## PROBLEM DESCRIPTION
Transcribe exactly the entries from the "Viewport: 1120px width, 1087px" line to the end, both included, minus pictures.

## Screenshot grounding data
Start of Block

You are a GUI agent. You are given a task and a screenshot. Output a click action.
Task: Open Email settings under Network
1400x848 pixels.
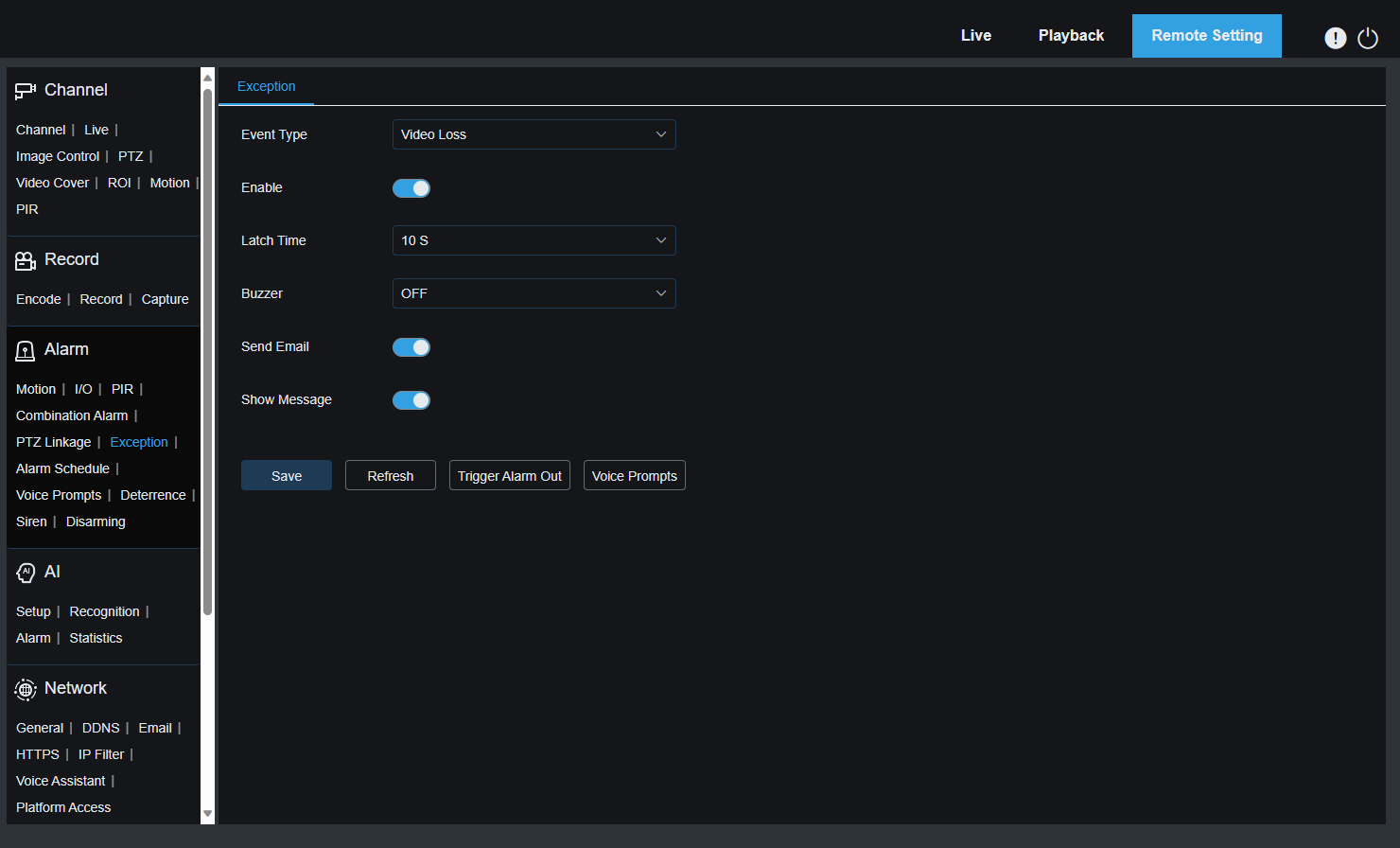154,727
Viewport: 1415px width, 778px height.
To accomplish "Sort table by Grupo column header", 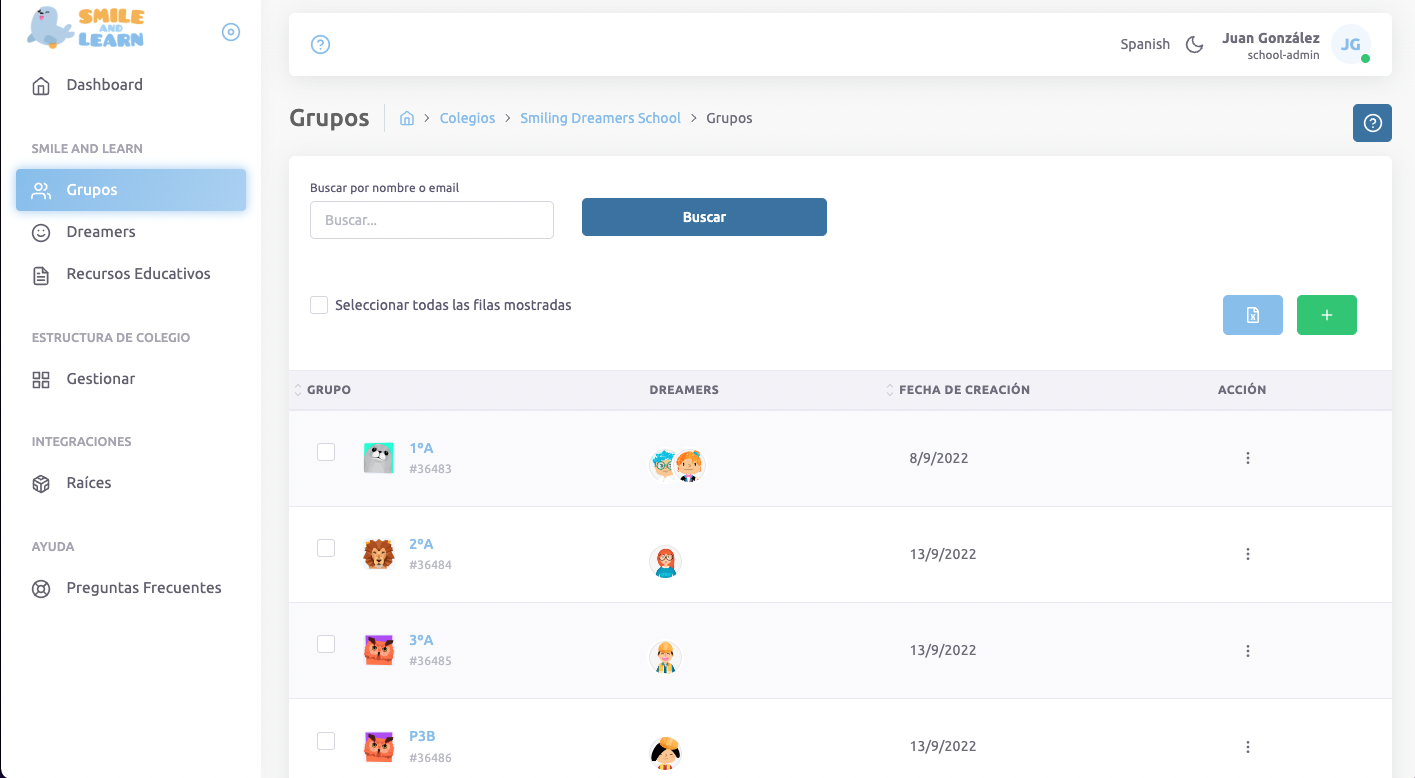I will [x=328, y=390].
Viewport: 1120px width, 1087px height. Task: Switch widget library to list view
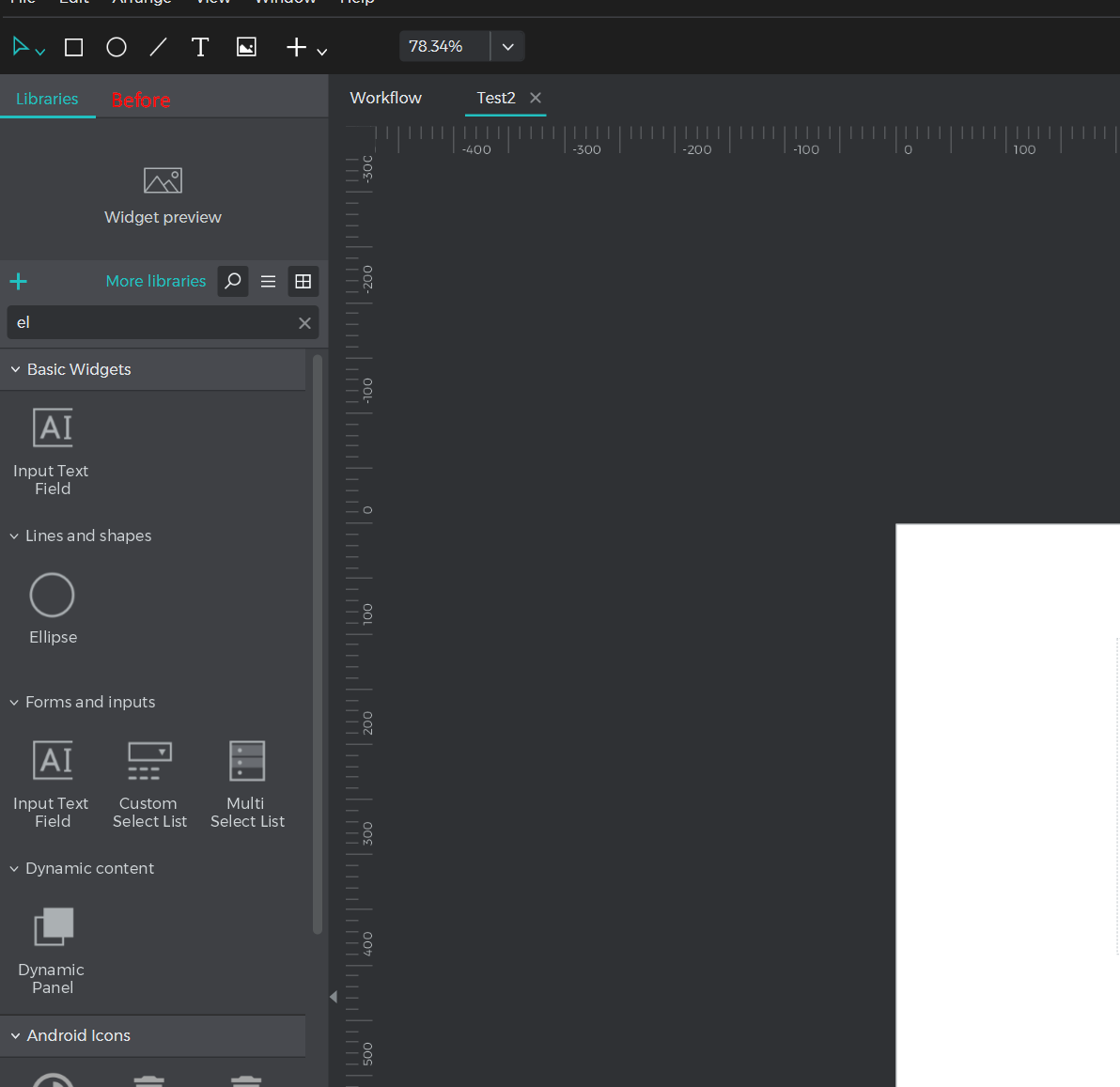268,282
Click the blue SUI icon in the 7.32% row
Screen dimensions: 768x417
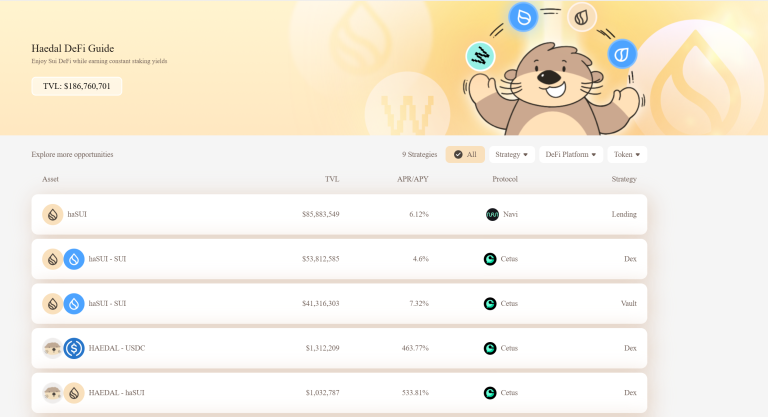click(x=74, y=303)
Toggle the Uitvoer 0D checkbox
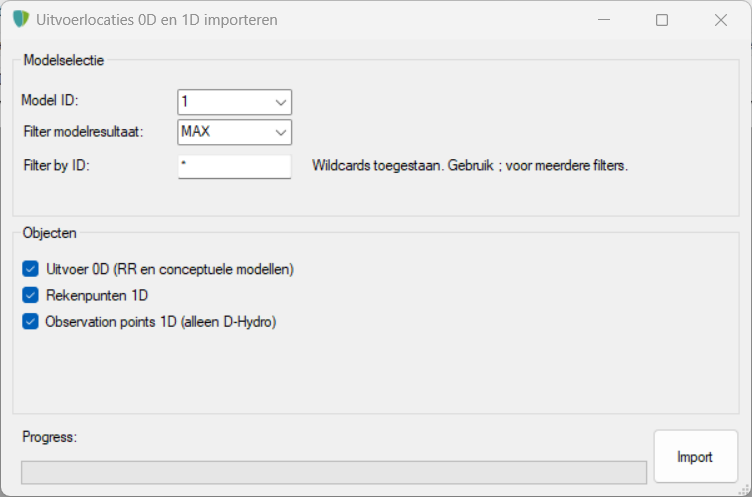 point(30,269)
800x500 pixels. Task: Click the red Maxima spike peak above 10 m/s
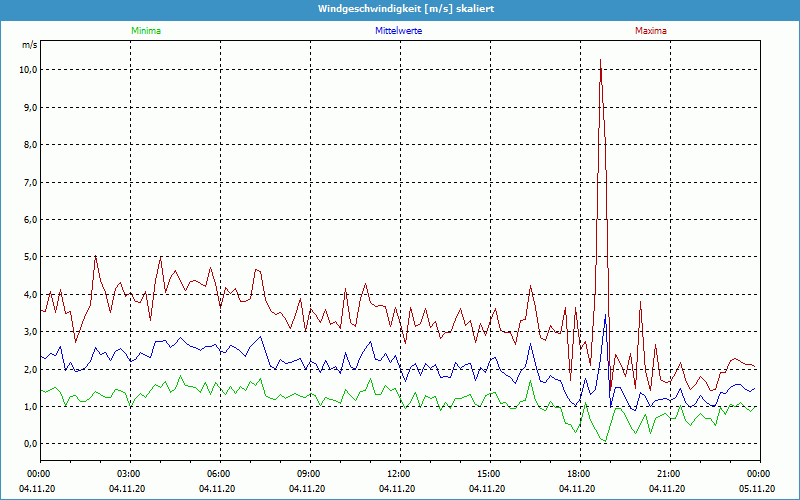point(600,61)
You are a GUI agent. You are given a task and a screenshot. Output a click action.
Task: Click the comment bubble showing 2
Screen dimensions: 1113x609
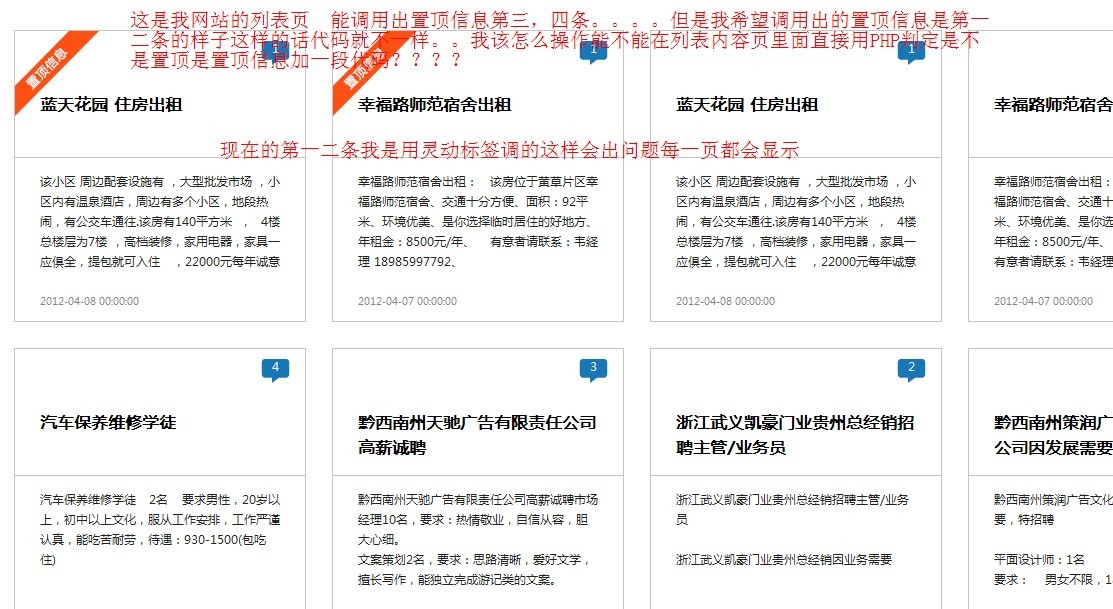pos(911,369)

End of Block

## WRITTEN ANSWER
Viewport: 1120px width, 1087px height. Task: Switch widget library to list view
268,282
Click the blue SUI icon in the 7.32% row
Screen dimensions: 768x417
click(x=74, y=303)
Toggle the Uitvoer 0D checkbox
 point(30,269)
800x500 pixels. Task: Click the red Maxima spike peak above 10 m/s
point(600,61)
You are a GUI agent. You are given a task and a screenshot. Output a click action.
Task: Click the comment bubble showing 2
Screen dimensions: 1113x609
pos(911,369)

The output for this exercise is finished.